The rhythm pattern data are 5-bit parallel data specifying percussion musical instruments, namely bass drum (BD), snare drum (SN) high-hat (HH), claves (CL) and cymbal (SYM) as shown in FIG. 4. The score of the rhythm is shown in FIG. 8. A percussion musical instrument sound is produced when the percussion musical instrument data is "1", and no percussion musical instrument data is produced when the data is "0".

The bass pattern data read out from the ROM 19a is supplied to the adder 16 and also to a discriminator or decoder 22. The adder 16 adds the bass pattern data and key data KD to produce bass pattern data for the root of the specified chord. The bass pattern data is supplied to a tone generating section 23 through a gate circuit G and CPU 15. The discriminator 22 discriminates 5-bit all "1" data among the bass pattern data. The gate circuit G is on-off controlled by the output of the discriminator 22. The discriminator 22 may be a 5-input AND gate.

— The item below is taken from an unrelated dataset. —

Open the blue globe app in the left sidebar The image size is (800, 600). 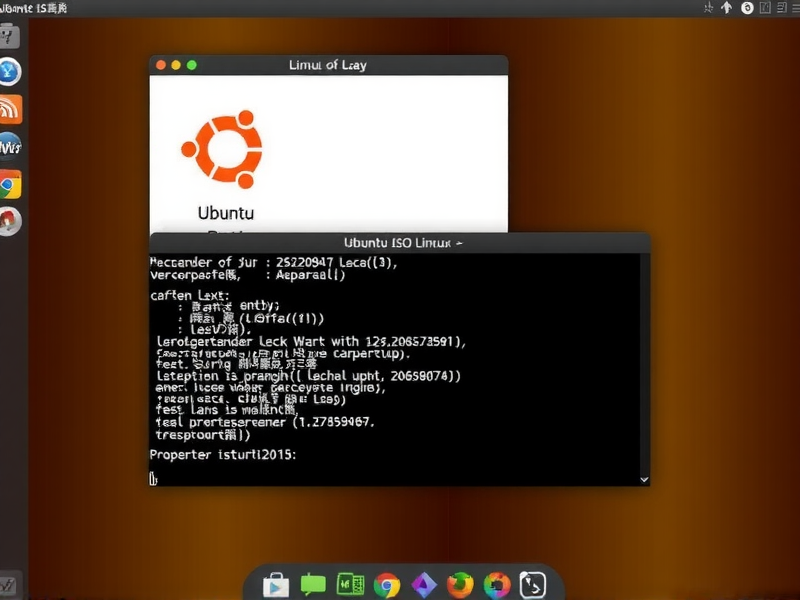click(9, 71)
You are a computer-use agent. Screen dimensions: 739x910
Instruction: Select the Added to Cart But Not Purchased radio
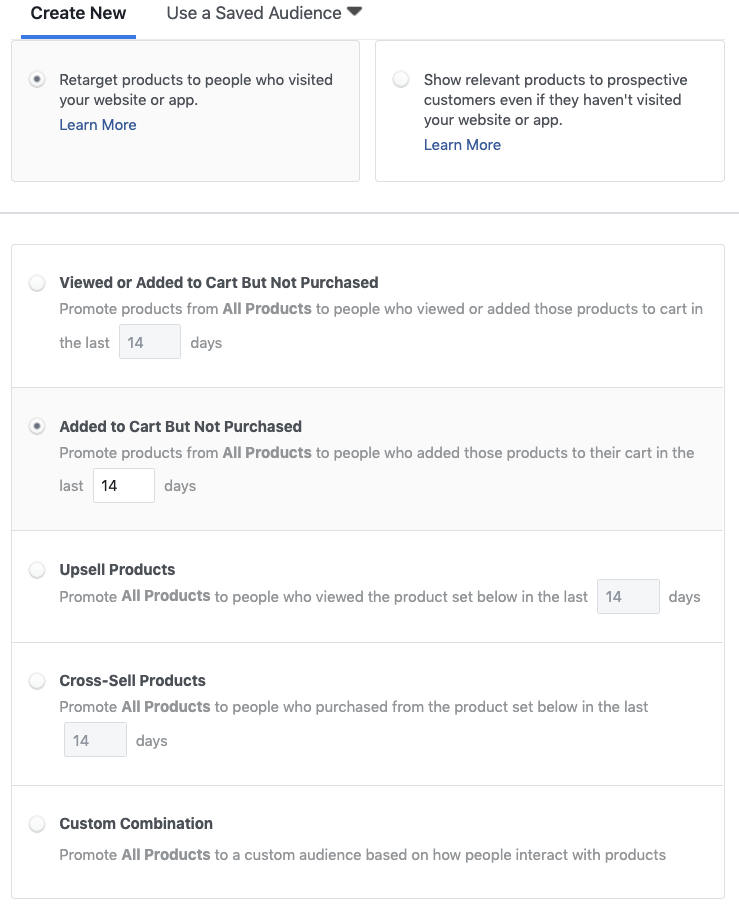pos(37,426)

When the signal supplied to discriminator 22 represents a 5-bit all "1" data, the discriminator 22 provides a "0" signal to close the gate circuit G so as to stop the formation of the bass tones.

The rhythm pattern data (i.e., 5-bit parallel data) read out from the ROM 19a is supplied through transfer gates 24-1 to 24-5 to rhythm tone source circuits 25-1 to 25-5. The outputs (rhythm tones) of the rhythm tone source circuits 25-1 to 25-5 are supplied to a mixer 26. The transfer gates 24-1 to 24-5 are on-off controlled according to the output of the oscillator 20.

To the mixer 26 are also supplied tones including bass tones (and also tones produced according to the operation of the keyboard 2) supplied from the tone generating section 23. The mixer 26 mixes the rhythm tone and melody tone, and its output is supplied through an amplifier 27 to the loudspeaker 28 in the sound producing section 4 for producing the accompaniment.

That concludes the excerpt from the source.